Source material below:
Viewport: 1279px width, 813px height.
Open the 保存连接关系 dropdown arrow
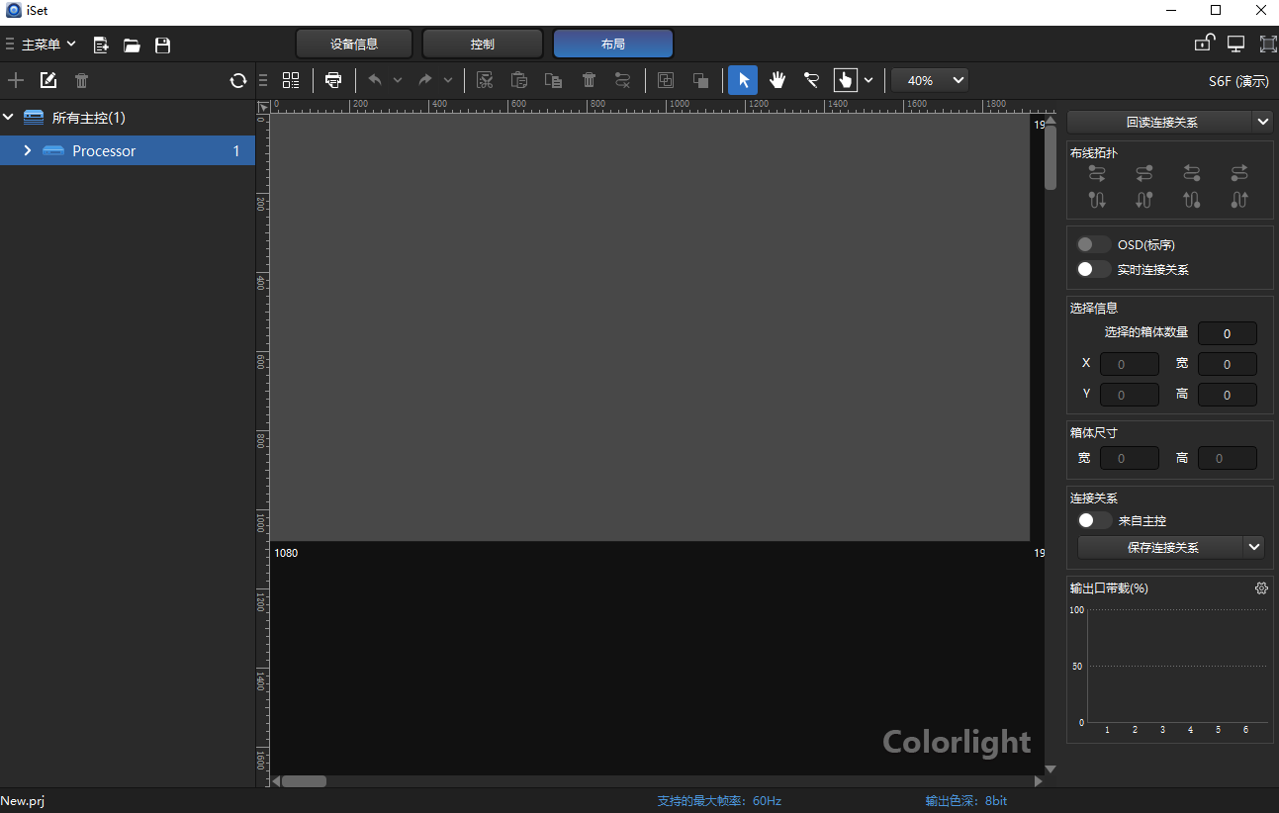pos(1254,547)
End of Source material.
Source material below:
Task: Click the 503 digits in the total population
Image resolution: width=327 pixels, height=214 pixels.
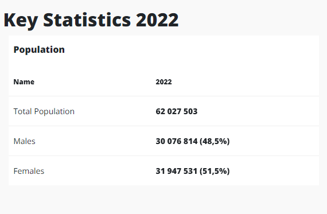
End of Source material.
Source material below:
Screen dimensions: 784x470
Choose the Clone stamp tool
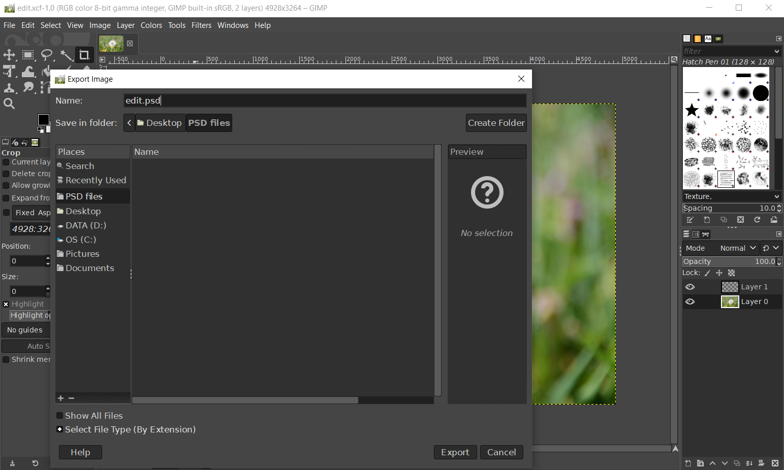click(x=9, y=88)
End of Source material.
## Aim of the task
Gather each line of the listing containing the word "height" and show it.

## Exercise result
Viewport: 1279px width, 813px height.
Image resolution: width=327 pixels, height=214 pixels.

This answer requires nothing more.